Considered one of the “best-guarded secrets in the old Soviet Union,” it was only in the 1990s when the extent of the Soviet violation of the BWC came to light.[2] The Soviet Union’s biological weapons program was a massive clandestine effort which concealed a vast network of biological weapons research, development, testing, and production facilities under the direction of an organisation known as Biopreparat.[3] Details regarding the full extent of this biological weapons programme only emerged following the defection of two high-placed insiders. Vladimir Pasechnik and Kanatian Alibekov revealed that the Soviet military had developed virulent strains of smallpox virus as a biological weapon and mass-produced it. They were the key research director of a clandestine Soviet biological weapons facility, and the director (1988-1992) of the biological weapons programme respectively.[4]

The revelations that followed on the scale and depth of the Soviet Union’s biological weapons program, particularly from Pasechnik, were impressive. Seeing an early start following the First World War in 1925, the research continued through to the Second World War and beyond.[5] The modern biological weapons program came to being in 1971, with the establishment of the All-Union Science Production Association, ‘Biopreparat’, and continued through the initial negotiations of the BWC, its signing, and its entry into force.[6]

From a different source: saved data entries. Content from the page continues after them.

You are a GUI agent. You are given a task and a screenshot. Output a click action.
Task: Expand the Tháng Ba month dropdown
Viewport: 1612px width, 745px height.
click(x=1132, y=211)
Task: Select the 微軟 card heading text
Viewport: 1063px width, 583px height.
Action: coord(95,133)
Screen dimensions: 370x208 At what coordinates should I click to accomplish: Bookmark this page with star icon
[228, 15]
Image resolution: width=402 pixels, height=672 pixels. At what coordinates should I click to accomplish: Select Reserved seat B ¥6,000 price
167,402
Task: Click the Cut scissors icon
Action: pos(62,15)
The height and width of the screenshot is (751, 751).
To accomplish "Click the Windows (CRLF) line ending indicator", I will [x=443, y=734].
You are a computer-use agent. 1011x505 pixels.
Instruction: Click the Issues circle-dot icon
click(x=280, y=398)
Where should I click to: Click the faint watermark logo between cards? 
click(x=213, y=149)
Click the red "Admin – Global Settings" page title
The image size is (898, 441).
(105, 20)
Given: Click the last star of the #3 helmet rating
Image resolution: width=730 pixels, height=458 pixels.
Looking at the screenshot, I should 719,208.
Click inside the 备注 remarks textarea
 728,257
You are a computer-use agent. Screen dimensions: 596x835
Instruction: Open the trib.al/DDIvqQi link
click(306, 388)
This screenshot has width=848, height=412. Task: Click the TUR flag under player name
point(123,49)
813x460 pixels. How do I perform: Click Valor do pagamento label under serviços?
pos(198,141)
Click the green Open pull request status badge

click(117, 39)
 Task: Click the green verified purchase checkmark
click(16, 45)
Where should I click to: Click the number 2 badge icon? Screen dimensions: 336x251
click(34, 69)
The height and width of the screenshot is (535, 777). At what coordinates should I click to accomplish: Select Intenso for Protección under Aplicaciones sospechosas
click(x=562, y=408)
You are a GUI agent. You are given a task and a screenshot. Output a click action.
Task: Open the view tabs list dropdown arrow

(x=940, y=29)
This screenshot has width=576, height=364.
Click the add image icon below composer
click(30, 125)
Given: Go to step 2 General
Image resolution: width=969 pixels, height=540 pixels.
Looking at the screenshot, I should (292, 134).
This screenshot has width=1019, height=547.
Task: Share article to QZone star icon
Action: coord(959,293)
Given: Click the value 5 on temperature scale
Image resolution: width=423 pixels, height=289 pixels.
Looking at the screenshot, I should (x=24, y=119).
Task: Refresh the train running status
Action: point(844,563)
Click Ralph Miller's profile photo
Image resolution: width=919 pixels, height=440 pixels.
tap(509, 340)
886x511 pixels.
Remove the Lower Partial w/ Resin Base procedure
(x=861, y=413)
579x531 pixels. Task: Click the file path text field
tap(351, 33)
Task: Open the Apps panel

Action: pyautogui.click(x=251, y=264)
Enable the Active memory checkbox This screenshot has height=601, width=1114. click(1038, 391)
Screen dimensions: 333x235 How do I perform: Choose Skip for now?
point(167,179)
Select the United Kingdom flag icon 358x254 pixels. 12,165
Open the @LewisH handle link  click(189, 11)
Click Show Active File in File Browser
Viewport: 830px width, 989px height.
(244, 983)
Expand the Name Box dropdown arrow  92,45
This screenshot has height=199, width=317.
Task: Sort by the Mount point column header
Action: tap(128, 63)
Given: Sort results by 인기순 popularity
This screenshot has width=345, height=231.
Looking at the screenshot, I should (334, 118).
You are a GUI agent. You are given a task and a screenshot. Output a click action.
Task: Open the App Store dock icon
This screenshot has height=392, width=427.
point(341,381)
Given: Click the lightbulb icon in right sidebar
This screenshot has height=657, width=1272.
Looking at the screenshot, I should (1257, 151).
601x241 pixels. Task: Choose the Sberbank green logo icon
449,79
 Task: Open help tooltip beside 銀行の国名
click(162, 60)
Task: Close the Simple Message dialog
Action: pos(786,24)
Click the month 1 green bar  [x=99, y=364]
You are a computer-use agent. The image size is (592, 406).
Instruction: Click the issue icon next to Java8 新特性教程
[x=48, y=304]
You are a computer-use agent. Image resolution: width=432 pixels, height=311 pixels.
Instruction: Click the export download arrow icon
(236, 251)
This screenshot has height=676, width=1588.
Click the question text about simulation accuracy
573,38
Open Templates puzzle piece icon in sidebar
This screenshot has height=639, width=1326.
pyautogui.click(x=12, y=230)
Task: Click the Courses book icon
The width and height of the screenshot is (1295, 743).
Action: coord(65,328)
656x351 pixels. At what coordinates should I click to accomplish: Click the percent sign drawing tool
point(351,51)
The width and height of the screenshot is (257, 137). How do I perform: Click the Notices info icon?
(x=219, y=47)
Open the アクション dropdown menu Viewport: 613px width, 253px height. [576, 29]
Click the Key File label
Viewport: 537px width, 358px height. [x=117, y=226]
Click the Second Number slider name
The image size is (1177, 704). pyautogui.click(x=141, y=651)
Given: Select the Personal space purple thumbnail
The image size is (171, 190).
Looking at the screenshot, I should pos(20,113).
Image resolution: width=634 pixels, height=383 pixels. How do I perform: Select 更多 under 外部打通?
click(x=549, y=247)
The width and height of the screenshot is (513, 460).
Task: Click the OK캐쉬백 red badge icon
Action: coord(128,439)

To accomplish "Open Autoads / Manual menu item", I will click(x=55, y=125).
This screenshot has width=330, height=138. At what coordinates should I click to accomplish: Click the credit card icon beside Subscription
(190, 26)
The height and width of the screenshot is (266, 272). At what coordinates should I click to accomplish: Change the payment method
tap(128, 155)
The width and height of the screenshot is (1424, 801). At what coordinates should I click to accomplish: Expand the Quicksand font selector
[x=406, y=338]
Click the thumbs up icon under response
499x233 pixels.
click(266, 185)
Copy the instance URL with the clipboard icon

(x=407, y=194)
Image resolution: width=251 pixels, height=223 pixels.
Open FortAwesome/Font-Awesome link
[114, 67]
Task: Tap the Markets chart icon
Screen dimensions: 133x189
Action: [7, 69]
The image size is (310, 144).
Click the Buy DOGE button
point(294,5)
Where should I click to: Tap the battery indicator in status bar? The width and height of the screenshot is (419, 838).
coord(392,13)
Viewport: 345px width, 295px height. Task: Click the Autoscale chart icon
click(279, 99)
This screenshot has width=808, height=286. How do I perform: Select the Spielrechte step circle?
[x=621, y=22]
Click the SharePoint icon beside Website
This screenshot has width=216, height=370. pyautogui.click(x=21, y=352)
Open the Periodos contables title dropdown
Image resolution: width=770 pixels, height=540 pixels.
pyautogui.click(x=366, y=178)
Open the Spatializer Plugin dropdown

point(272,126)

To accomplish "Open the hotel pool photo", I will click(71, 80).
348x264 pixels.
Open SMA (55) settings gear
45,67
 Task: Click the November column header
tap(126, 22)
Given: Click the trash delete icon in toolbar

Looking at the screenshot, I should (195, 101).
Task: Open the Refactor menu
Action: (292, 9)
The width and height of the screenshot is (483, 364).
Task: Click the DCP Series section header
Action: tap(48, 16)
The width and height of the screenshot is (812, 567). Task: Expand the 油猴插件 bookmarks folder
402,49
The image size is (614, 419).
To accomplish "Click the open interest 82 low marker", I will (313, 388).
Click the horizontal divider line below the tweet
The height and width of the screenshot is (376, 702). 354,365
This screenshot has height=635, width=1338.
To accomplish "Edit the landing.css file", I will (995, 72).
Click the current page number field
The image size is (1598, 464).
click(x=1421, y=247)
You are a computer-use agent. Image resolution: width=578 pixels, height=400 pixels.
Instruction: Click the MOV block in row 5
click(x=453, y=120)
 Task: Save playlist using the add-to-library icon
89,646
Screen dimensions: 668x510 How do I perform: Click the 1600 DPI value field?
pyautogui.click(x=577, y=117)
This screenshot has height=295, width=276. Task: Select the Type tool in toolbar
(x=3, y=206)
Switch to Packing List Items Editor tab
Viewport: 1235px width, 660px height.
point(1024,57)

A number of biological weapons were developed, with all agents being designed to be dispersed as aerosols, including a number of pathogens such as smallpox and anthrax .[7] This weaponization of smallpox started before 1971 and continued beyond the point when the World Health Organisation declared the world free of naturally occurring smallpox. With a number of governments stopping vaccination programmes for their populations at the time, the Soviet Union became “the sole possessor of stocks of this particularly lethal biological weapons agent.”[8] A 1993 interview with Pasechnik, most likely with aerosolised Y. Pestis in mind, stands out in showcasing the potential lethality of these weapons:

If you take, for example, a city with a population, say of 100,000 people, then I would say that it is very possible that in a short time, say a week time, the preparations will be prepared to apply to the whole city, with effect that about half of its population will be killed.[9]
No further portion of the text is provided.